Serious Eats: Recipes

Cook the Book: Tuna-Stuffed Hard-Boiled Eggs

[Photograph: Caroline Russock]

In my mind deviled eggs have always been a distinctly American hors d'oeuvre. But after doing a bit of poking around, it seems as though these hard-boiled and stuffed eggs have been enjoyed for centuries and possibly date back to ancient Rome. The Book of Tapas by Simone and Inés Ortega has several different preparations of huevos rellenos, all of which make for an ideal predinner snack.
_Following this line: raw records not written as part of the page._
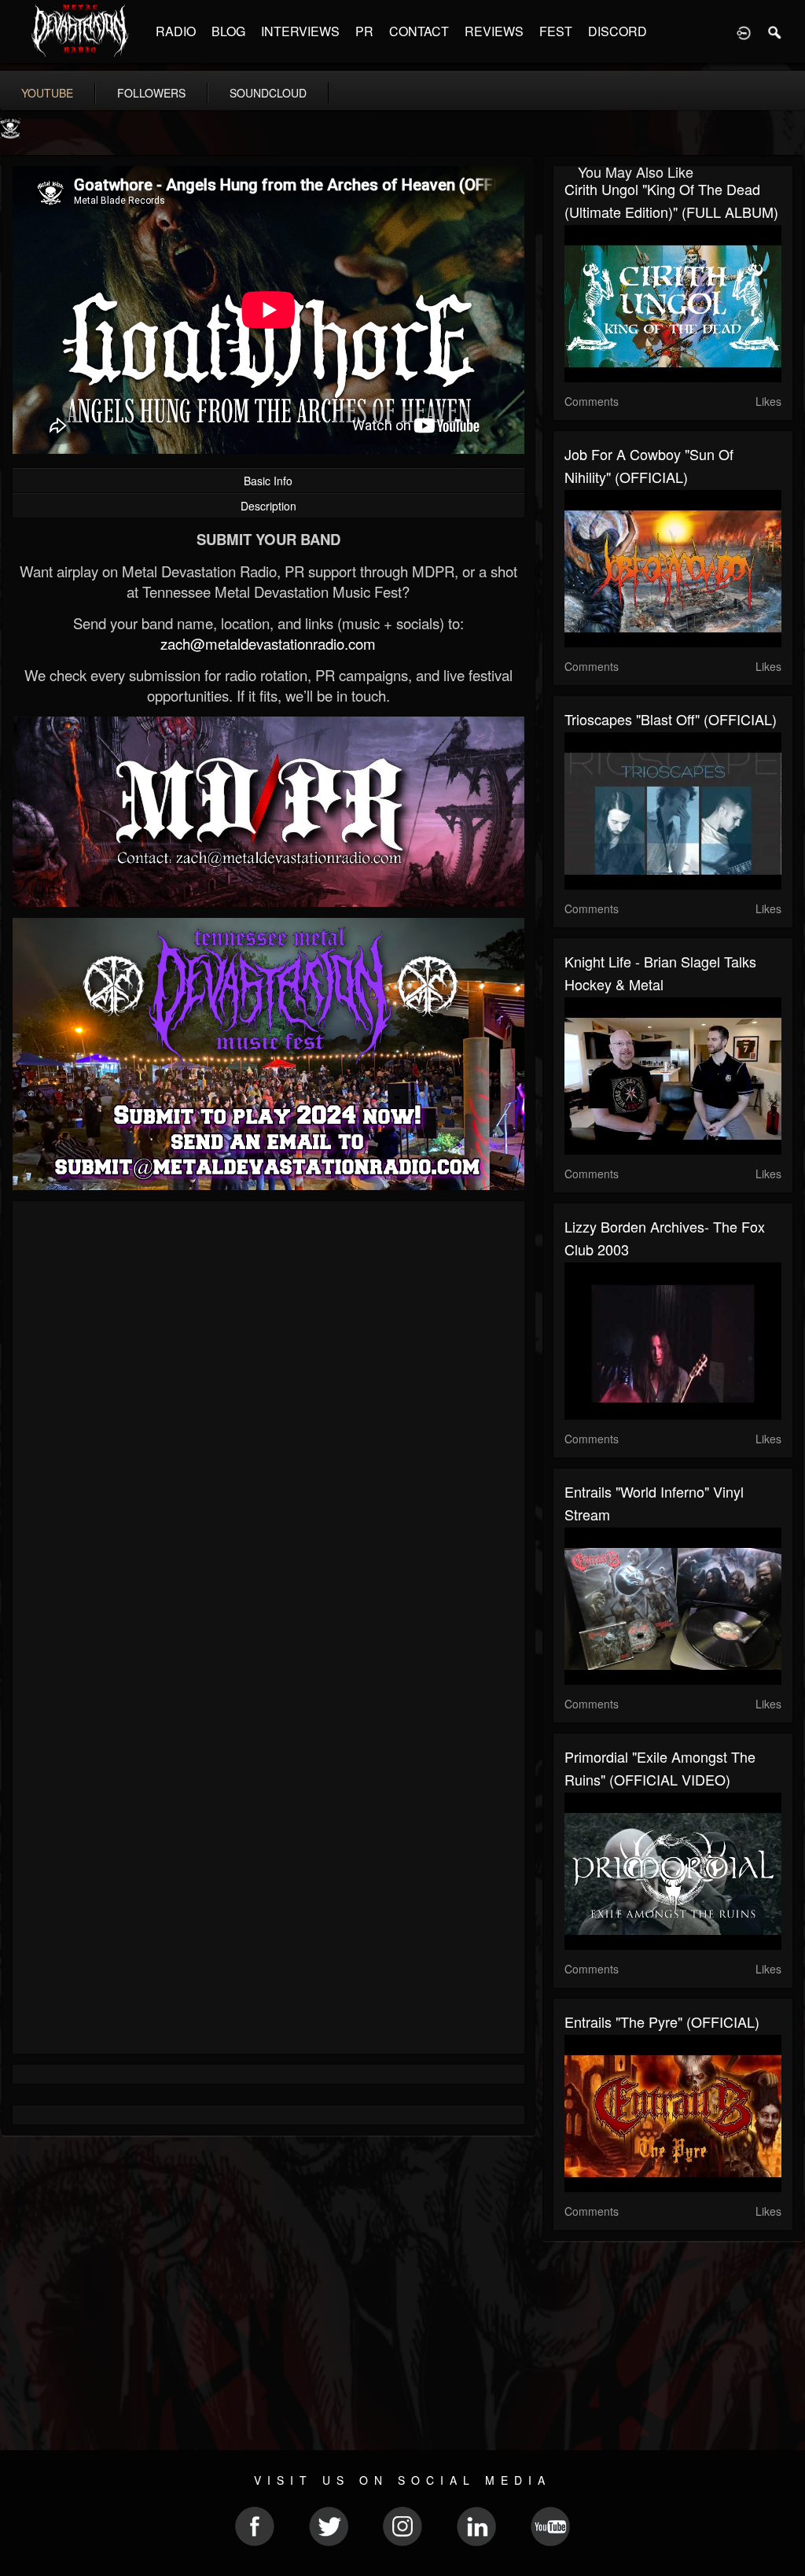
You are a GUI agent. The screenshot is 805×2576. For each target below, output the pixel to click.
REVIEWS (494, 31)
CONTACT (419, 31)
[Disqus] (268, 1423)
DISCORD (617, 31)
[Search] (775, 31)
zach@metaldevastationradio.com (268, 643)
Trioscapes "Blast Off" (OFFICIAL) (670, 719)
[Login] (744, 31)
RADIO (176, 31)
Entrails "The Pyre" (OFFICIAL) (661, 2021)
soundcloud (268, 93)
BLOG (228, 31)
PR (364, 31)
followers (151, 93)
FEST (555, 31)
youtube (47, 93)
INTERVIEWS (300, 31)
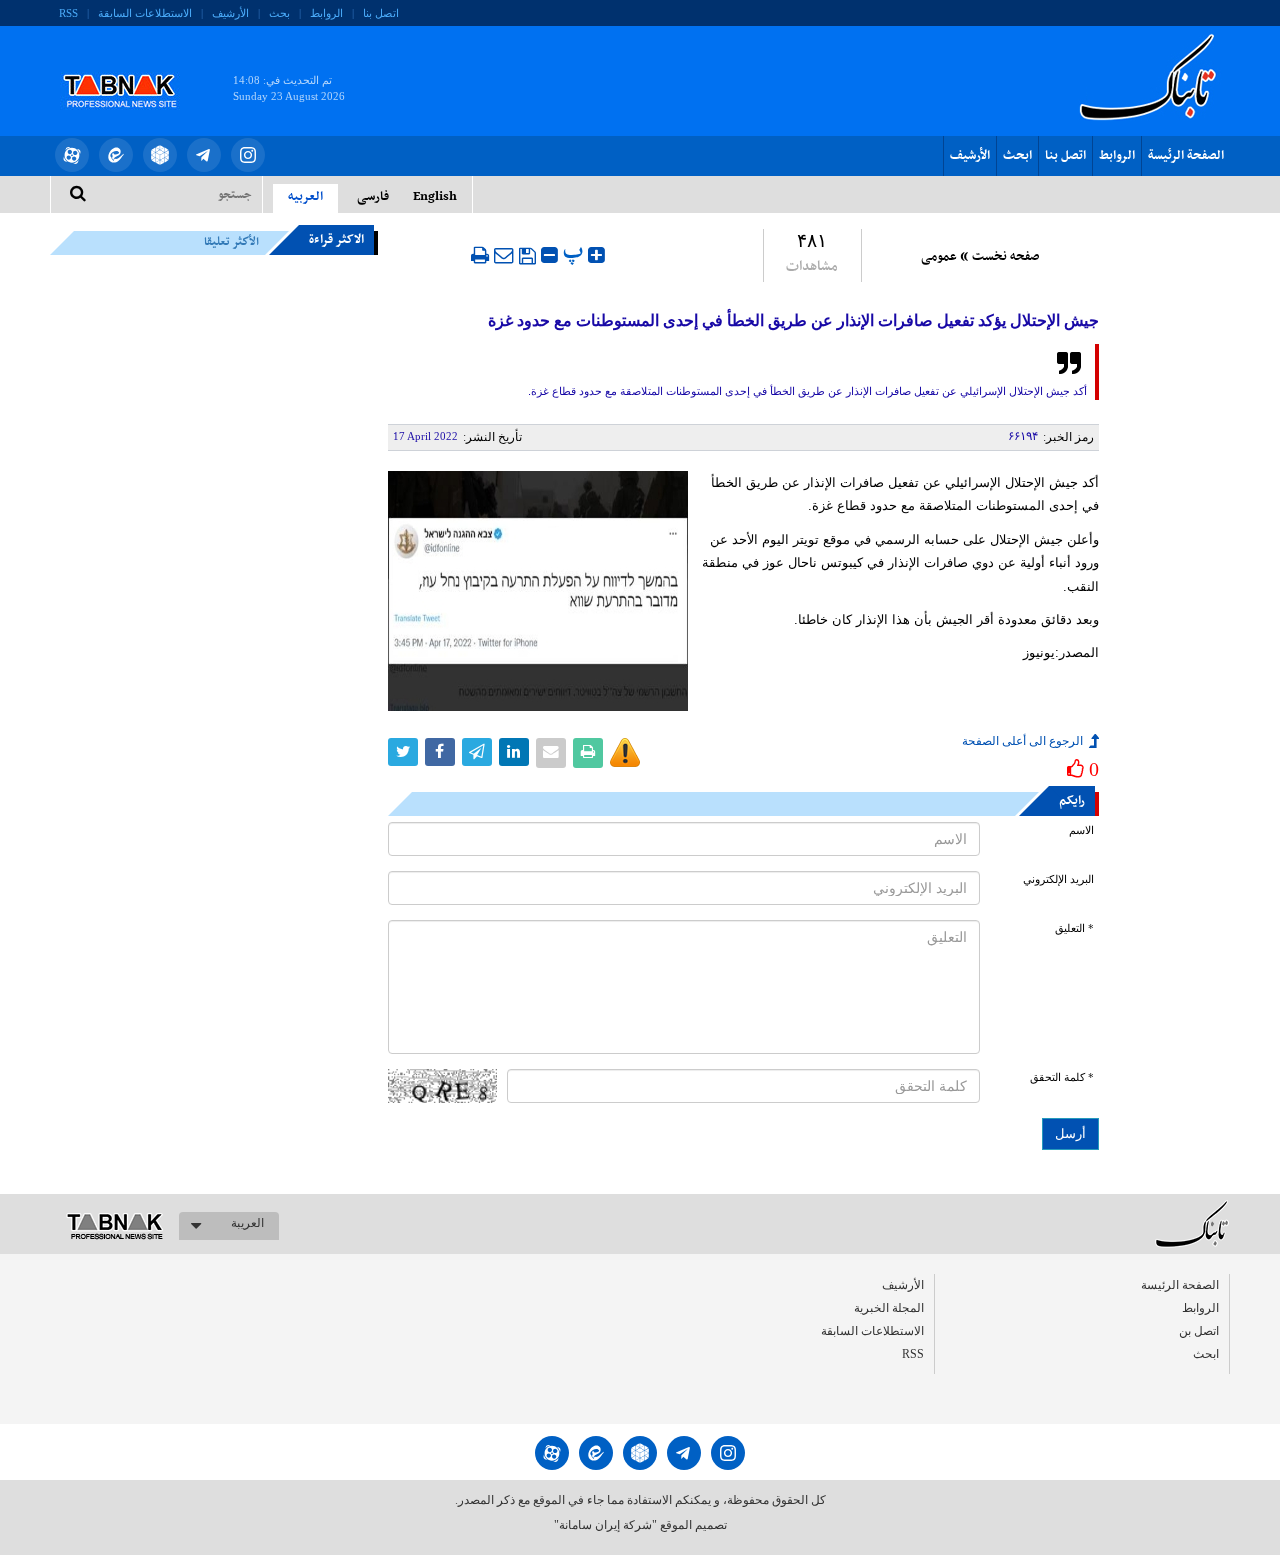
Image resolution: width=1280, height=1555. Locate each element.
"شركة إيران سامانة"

These Tuna-Stuffed Hard-Boiled Eggs particularly appealed to me since the filling of tuna, olives, red peppers, and mayo is pretty much identical to a tuna salad that I make at home on a regular basis. I followed the recipe but added an extra step to tone down the pungency of the onions. After chopping them I soaked them for about 10 minutes in cold water, which leaches out some of the sharpness that I was afraid would overpower the rest of the ingredients.
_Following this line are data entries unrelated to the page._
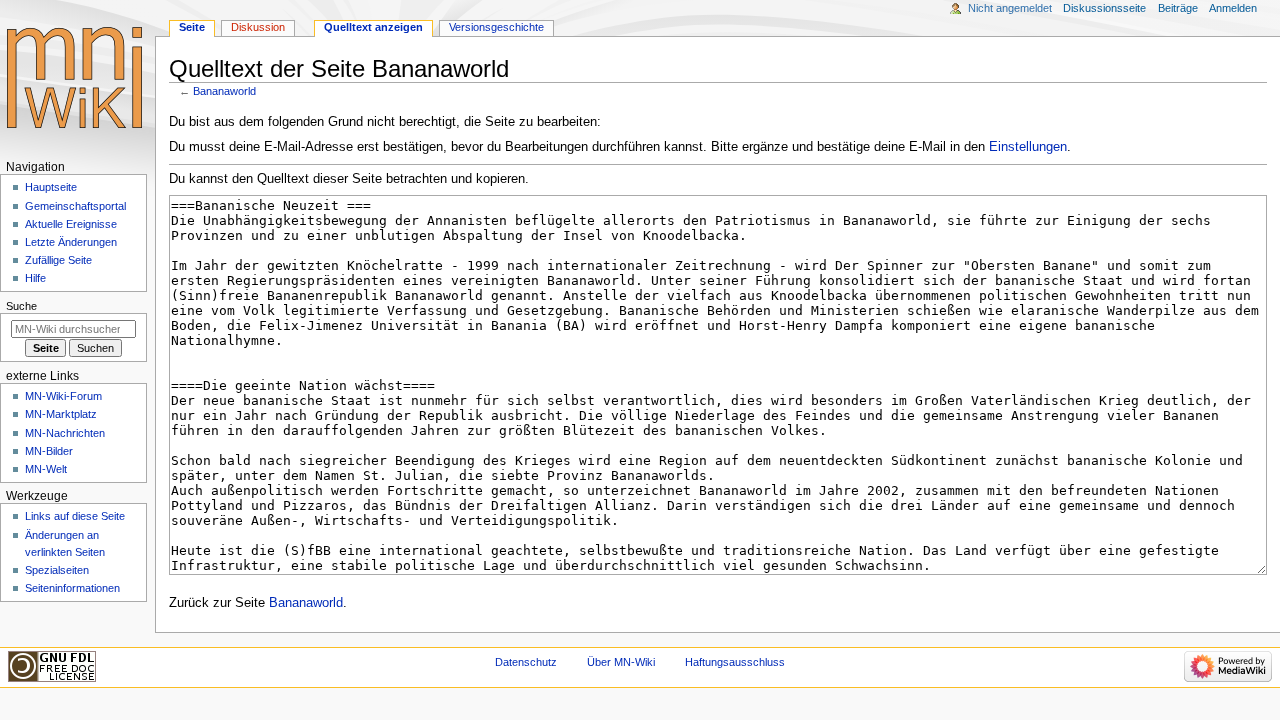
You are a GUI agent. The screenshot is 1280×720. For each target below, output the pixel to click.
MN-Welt (46, 469)
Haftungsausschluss (735, 662)
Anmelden (1233, 8)
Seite (192, 27)
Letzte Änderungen (71, 242)
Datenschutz (526, 662)
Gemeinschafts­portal (75, 206)
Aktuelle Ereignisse (71, 224)
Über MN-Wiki (621, 662)
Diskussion (258, 27)
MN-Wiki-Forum (63, 396)
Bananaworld (224, 91)
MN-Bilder (49, 451)
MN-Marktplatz (61, 414)
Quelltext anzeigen (373, 27)
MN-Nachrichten (65, 433)
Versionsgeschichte (496, 27)
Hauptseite (51, 187)
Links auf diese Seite (75, 516)
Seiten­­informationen (72, 588)
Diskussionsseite (1104, 8)
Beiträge (1178, 8)
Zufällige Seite (58, 260)
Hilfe (35, 278)
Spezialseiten (57, 570)
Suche (21, 306)
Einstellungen (1028, 147)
The eggs were just as enjoyable as I'd imagined that they would be with all of the great saltiness from the tuna and olives and a richness from the mayonnaise and yolks. In the egg-based tapas chapter Simone and Inés Ortega have all sort of wonderful ideas for stuffing hard boiled eggs—smoked salmon and salmon roe, a Russian salad of mayo, peas, carrots, and potatoes, and anchovies and watercress, certainly enough ideas to inspire cocktail hour spread of deviled eggs.